The applicant local planning authority granted an application for a district shopping centre subject to a condition that trading should not take place on Sundays or bank holidays. The condition had been imposed in the interest of the amenity of the area. Much of the appeal site, which lay in the London Borough of Hillingdon, was taken up by a car park, abutted on the west side by a terrace of houses known as Clayton Terrace. Glencoe Road approached the western side of the site. The junction between Glencoe Road and a road known as Jolly Lane, was located at the western side of Clayton Terrace. At the public inquiry the council argued that an increase in Sunday and bank holiday traffic would have its most significant impact on the houses in Clayton Terrace. There was no dispute that noise levels would increase, but there was disagreement over its effect.

The inspector allowed the appeal with a condition that, before the superstore first opened for trading on Sundays and bank holidays, “acoustic fencing shall be erected between Clayton Terrace and Glencoe Road in accordance with a scheme to be approved by the local planning authority …”. He said that the provision of acoustic fencing “will be required to protect the houses in Clayton Terrace from traffic noise from Glencoe Road”. Inter alia, the applicant authority challenged the decision that: the inspector had no evidence that the noise from Glencoe Road would be attenuated by the fence which, the council maintained, was intended to alleviate noise from the superstore car park; he misunderstood the methodology involved in the applicant’s assessment of the harm; and he failed to give clear intelligible reasons for his decision.

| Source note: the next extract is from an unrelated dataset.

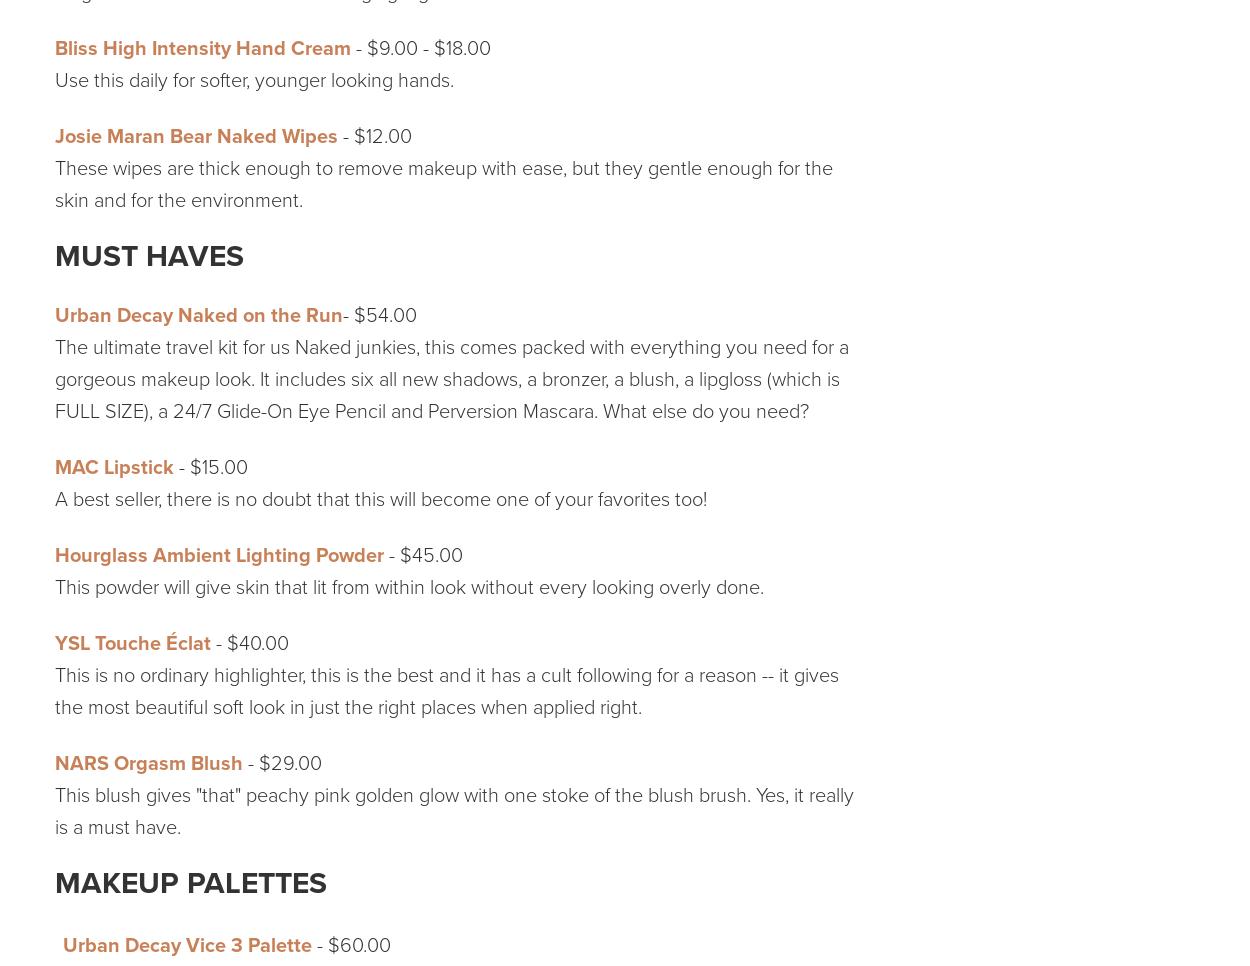 Image resolution: width=1250 pixels, height=966 pixels. Describe the element at coordinates (198, 315) in the screenshot. I see `'Urban Decay Naked on the Run'` at that location.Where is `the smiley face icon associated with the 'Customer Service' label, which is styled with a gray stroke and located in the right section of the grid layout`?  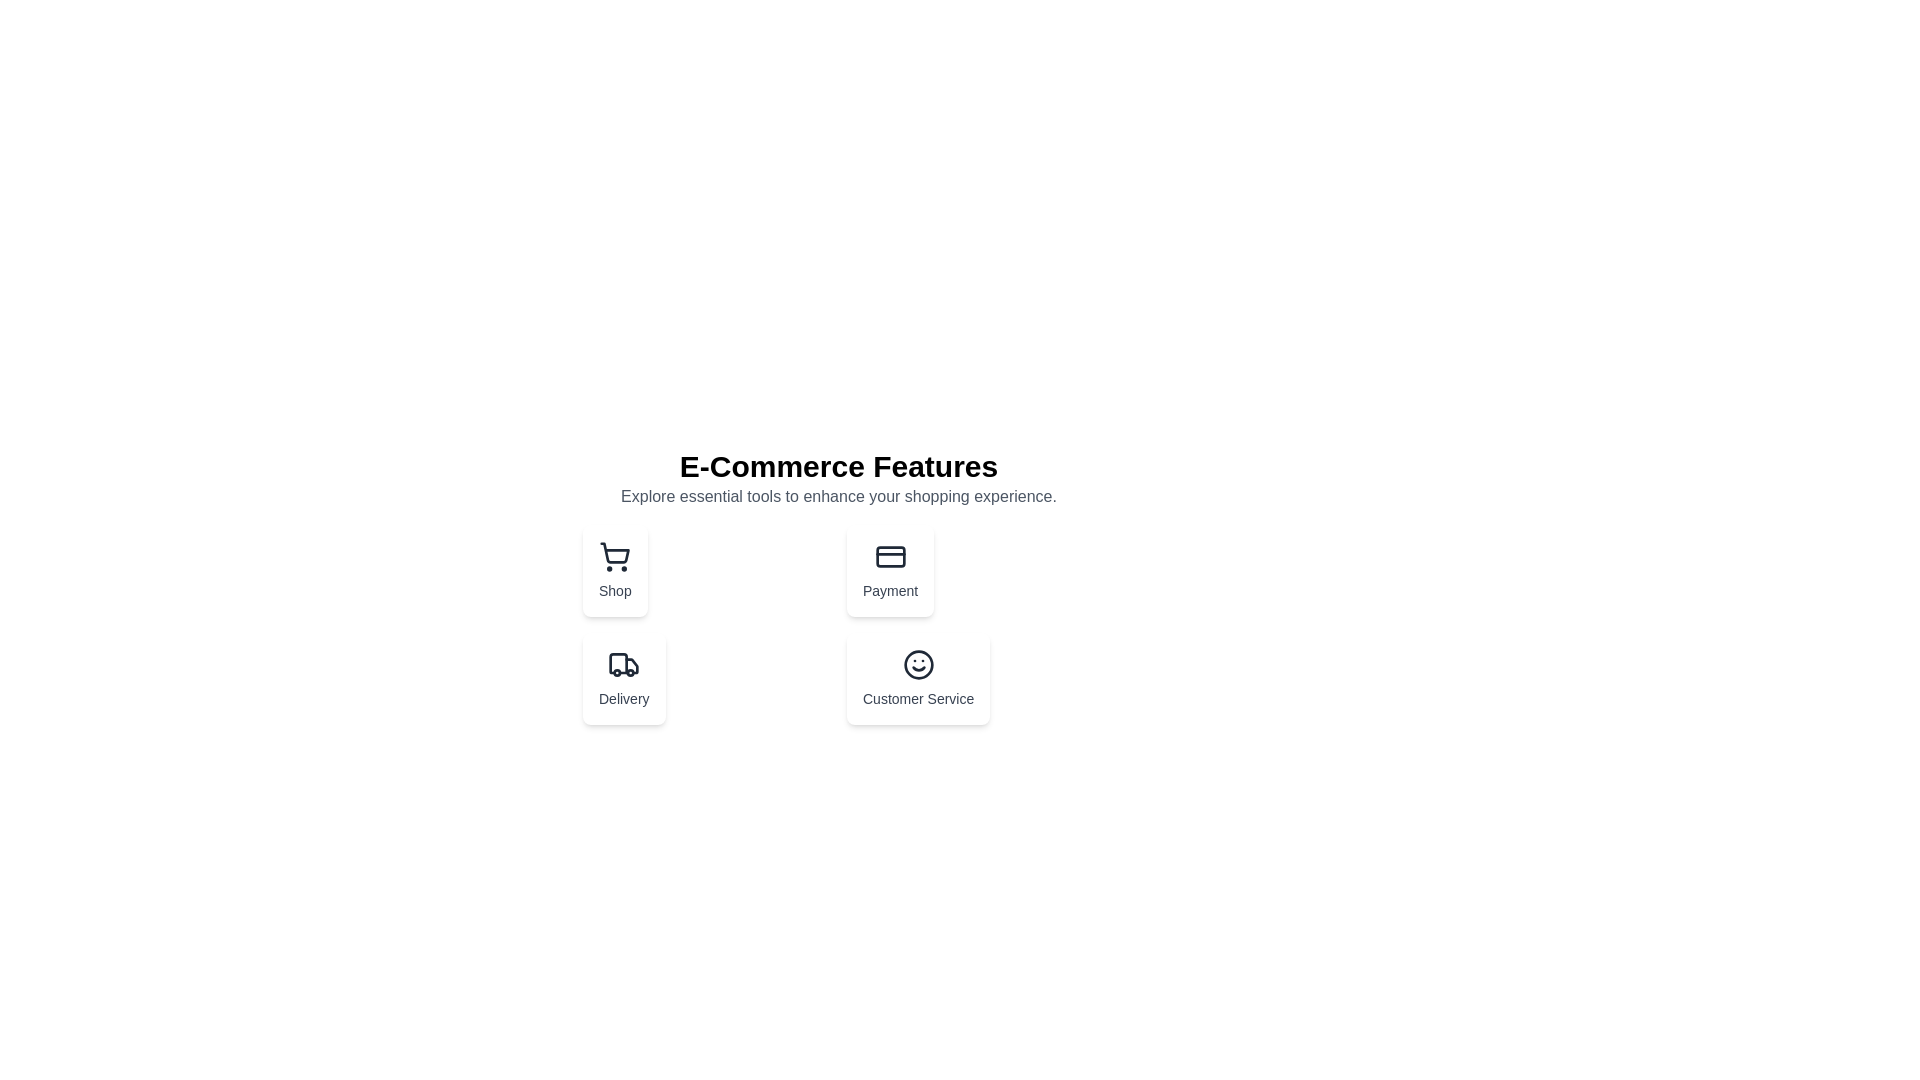
the smiley face icon associated with the 'Customer Service' label, which is styled with a gray stroke and located in the right section of the grid layout is located at coordinates (917, 664).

Held The application to quash the inspector’s decision was refused.

1. The public inquiry had last some four days and much of the evidence had concerned noise. If the inspector had made the mistake contended for with regard to the noise attenuation role of the fence referred to in the condition, ie between protection from traffic noise on the public roads and protection from car park noise, it would have been a fundamental error.

2. It would be very surprising if such an error had been made and the court would require very clear evidence before accepting such a claim. In fact the court was satisfied that the inspector was not confused as to the role of the fence.

3. Moreover, from the analysis of the decision letter there could be no doubt of the inspector’s intent to impose the condition relating to acoustic fencing in order to protect the Clayton Terrace houses from the noise on Glencoe Road.

4. With regard to the issue of methodology, the inspector had not been perverse in rejecting the applicant’s approach, which had focused on 22 houses with particular sensitivity to noise from the road. That was a concentration on the worst properties. The inspector was entitled to regard the issue in the context of all properties within hearing of the traffic.

Robert Fookes (instructed by the solicitor to Hillingdon London Borough Council) appeared for the local planning authority; Nathalie Lieven (instructed by the Treasury Solicitor) appeared for the Secretary of State for the Environment; Christopher Katkowski (instructed by Berwin Leighton) appeared for Tesco Stores Ltd.